Anthropic’s Rapidly Rising Valuation
Another interesting item from the announcements is the mention of “up to $4 billion” and “a minority ownership position in the company.” This means that Anthropic’s current valuation is more than $8 billion.
While OpenAI ultimately fetched a reported $27-$29 billion valuation from Microsoft, Cohere raised earlier this year at $2 billion and AI21 Labs $1.4 billion. Those are also large valuations and intriguing companies (particularly AI21), but investors value Anthropic far higher today. That suggests it is considered the closest independent foundation model provider to OpenAI.
The “up to” modifier is also interesting. This suggests there are tranches for the investment based on milestone accomplishments for AWS or Anthropic.
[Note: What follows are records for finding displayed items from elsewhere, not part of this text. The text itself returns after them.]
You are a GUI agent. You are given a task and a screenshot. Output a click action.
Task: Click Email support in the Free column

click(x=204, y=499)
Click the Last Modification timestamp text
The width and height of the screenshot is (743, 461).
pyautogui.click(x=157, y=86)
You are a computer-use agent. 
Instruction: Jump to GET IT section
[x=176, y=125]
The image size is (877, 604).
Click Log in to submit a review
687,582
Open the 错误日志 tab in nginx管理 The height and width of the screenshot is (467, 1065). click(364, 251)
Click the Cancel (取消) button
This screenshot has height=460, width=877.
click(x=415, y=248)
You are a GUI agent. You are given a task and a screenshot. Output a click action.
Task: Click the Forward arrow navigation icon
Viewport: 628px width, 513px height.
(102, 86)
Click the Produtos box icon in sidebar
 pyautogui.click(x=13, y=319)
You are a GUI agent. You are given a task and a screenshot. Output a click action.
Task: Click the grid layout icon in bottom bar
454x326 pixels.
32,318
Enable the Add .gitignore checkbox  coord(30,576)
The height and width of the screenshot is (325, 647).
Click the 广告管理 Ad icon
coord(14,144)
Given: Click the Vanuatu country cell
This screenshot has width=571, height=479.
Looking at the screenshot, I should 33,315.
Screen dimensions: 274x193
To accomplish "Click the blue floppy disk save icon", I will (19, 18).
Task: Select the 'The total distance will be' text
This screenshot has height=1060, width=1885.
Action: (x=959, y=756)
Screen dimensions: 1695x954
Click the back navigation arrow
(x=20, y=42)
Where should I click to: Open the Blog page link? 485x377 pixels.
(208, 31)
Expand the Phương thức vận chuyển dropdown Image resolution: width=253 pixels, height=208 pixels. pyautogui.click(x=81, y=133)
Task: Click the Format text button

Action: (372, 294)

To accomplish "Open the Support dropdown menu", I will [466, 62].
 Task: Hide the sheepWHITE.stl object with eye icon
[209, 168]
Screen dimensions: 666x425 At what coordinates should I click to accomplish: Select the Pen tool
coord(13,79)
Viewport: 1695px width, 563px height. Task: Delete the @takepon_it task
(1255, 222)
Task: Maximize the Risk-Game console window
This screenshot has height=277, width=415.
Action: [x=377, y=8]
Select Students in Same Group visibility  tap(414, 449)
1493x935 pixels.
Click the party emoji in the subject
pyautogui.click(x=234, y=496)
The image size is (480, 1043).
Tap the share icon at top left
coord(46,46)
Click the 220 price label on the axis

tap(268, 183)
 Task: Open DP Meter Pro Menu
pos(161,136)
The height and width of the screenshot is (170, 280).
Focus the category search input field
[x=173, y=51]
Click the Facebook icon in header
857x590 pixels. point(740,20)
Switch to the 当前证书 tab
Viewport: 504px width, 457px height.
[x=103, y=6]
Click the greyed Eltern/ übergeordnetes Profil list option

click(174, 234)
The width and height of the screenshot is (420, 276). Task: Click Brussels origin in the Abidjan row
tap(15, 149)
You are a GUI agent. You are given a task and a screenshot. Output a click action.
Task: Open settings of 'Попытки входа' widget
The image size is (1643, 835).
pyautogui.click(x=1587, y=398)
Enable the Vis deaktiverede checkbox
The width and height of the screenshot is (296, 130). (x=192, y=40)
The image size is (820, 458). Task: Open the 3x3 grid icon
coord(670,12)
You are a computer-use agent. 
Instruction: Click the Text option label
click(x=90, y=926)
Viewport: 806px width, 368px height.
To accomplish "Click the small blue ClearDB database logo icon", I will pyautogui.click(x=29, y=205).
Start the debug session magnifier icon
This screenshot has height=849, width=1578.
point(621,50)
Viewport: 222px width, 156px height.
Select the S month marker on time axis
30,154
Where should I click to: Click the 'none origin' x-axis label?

In addition, the investment almost certainly includes the contribution of no-cost or low-cost AWS computing, as opposed to all cash. The investment amount may be based on how much AWS is charging for similar services over time, which adds up to equity. If costs come way down, then equity would not accrue as quickly. It may also mean that the valuation at any given time is dependent on progress against Anthropic’s business plan.
Regardless, this announcement is good news for Anthropic. It locked in a high valuation, a large amount of computing resources, and maybe some cash as well. It also added another tech giant champion to its team, which should help it gain trust among enterprise users and provide easy access to existing AWS customers. And it avoided the fate of becoming a floater where competition is likely to be more fierce for relevance and attention.
The deal also works for Amazon by giving its AI chips a prominent endorsement and guaranteed training and inference volume. And it ensures Anthropic will not simply become another asset that Google Cloud can use to compete for AI business. The market is coming into sharper view every week that passes.